#### CONSEGNA
Riporta parola per parola il tratto dell'articolo sul Ravenna Festival che va da "Un Mozart per" fino a "a posti distanziati.".

#### ESTRATTO DEL DOCUMENTO
╔══
Riccardo Muti

Un Mozart per ricominciare

di Francesco Lora

Il Ravenna Festival ha festeggiato insieme l’apertura della nuova rassegna, il proprio trentennale e la ripresa dell’attività artistica in tempo di pandemia: Rosa Feola, Riccardo Muti e “la” Cherubini per Skrjabin, Mozart e un pubblico a posti distanziati.

RAVENNA, 21 giugno 2020 – Posti distanziati e biglietti introvabili; riscoperta dell’aperto spazio della Rocca Brancaleone; ingressi del pubblico contingentati a partire da settanta minuti prima; termometri elettronici, mascherine chirurgiche e gel disinfettanti; programma snello, niente intervallo e figura inopportuna se si chiede del bagno; uditorio diviso a metà tra quello presenzialista e casuale, che applaude tra un movimento e l’altro di una sinfonia, e quello di musicofili militanti, che dopo mesi di silenzio devono reimparare ad applaudire. Il Ravenna Festival ha festeggiato insieme l’apertura della nuova rassegna, il proprio trentennale e la ripresa dell’attività artistica in tempo di pandemia, pur tra tutte le dovute precauzioni e anzi dettandone il manifesto.
╚══
#### ELENCO FORNITO
╔══
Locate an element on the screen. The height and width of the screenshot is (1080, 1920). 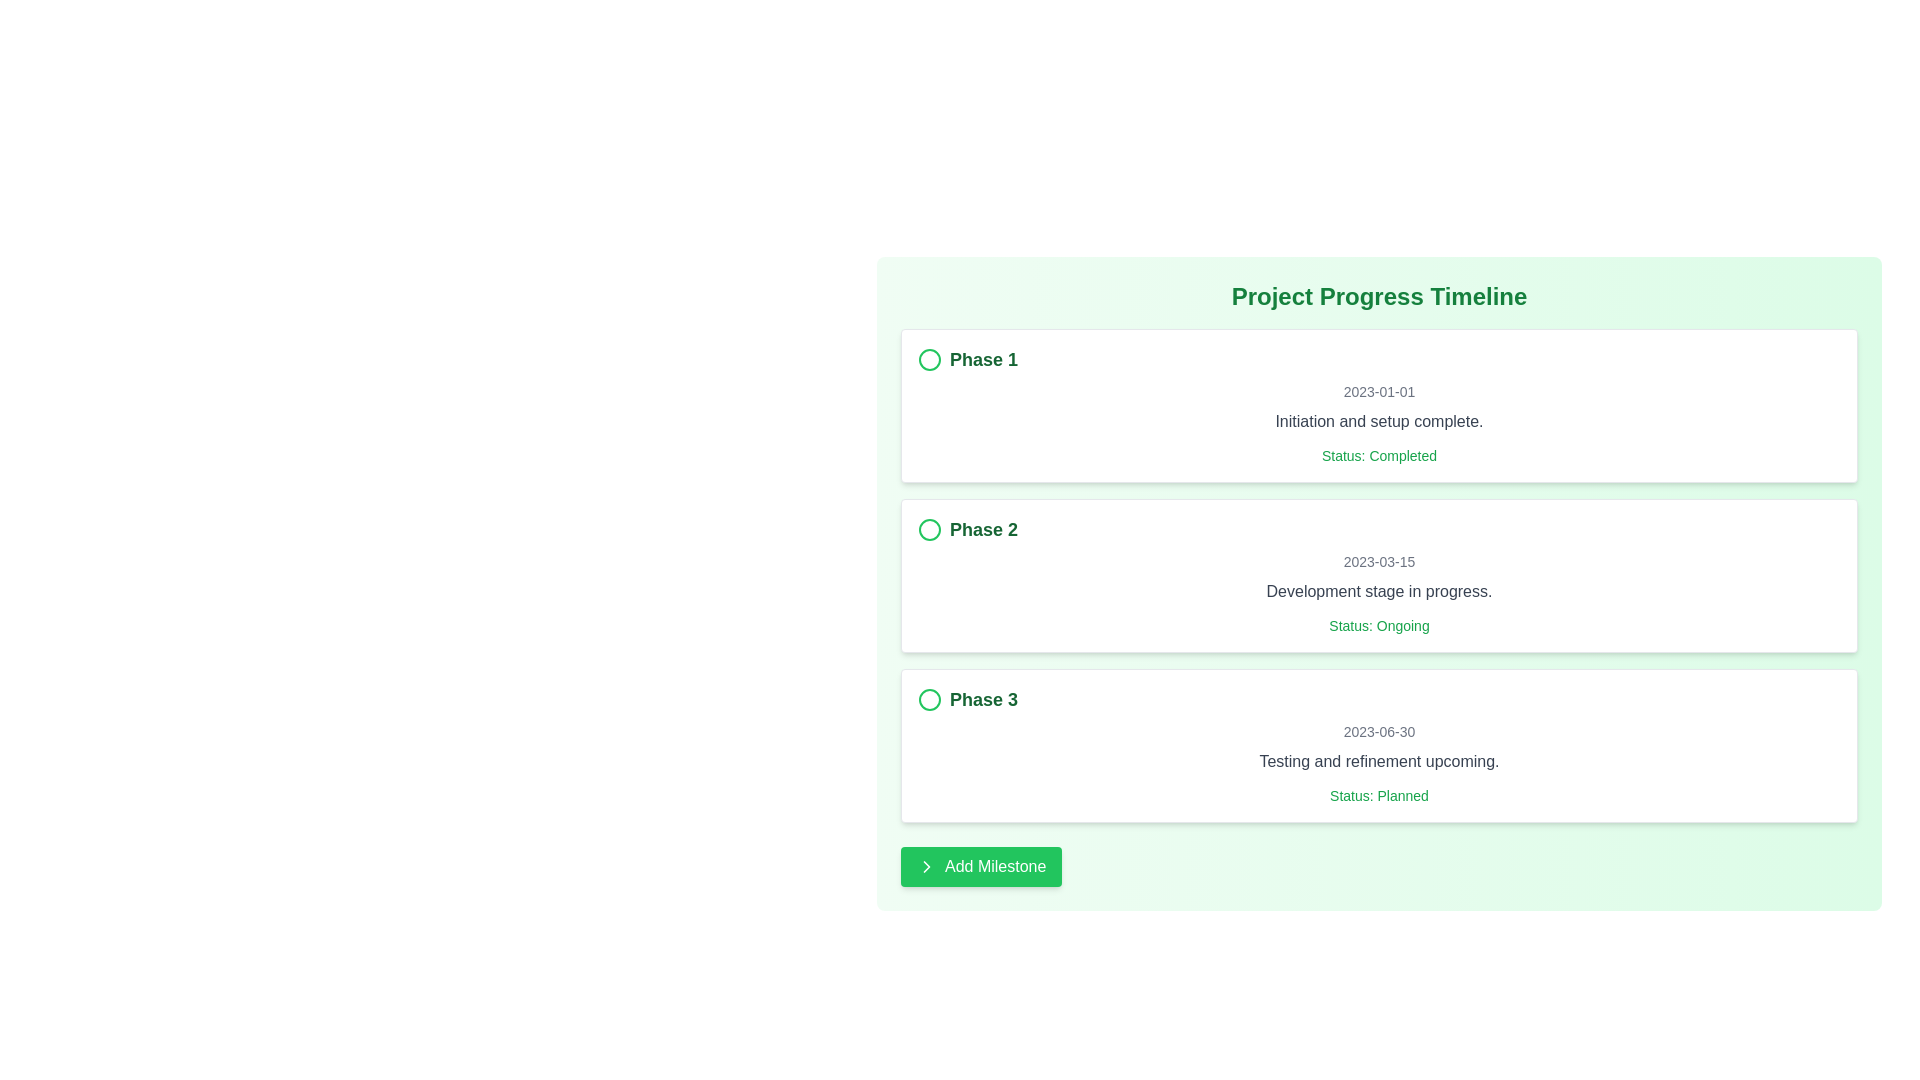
╚══
#### SOLUZIONE
Un Mozart per ricominciare

di Francesco Lora

Il Ravenna Festival ha festeggiato insieme l’apertura della nuova rassegna, il proprio trentennale e la ripresa dell’attività artistica in tempo di pandemia: Rosa Feola, Riccardo Muti e “la” Cherubini per Skrjabin, Mozart e un pubblico a posti distanziati.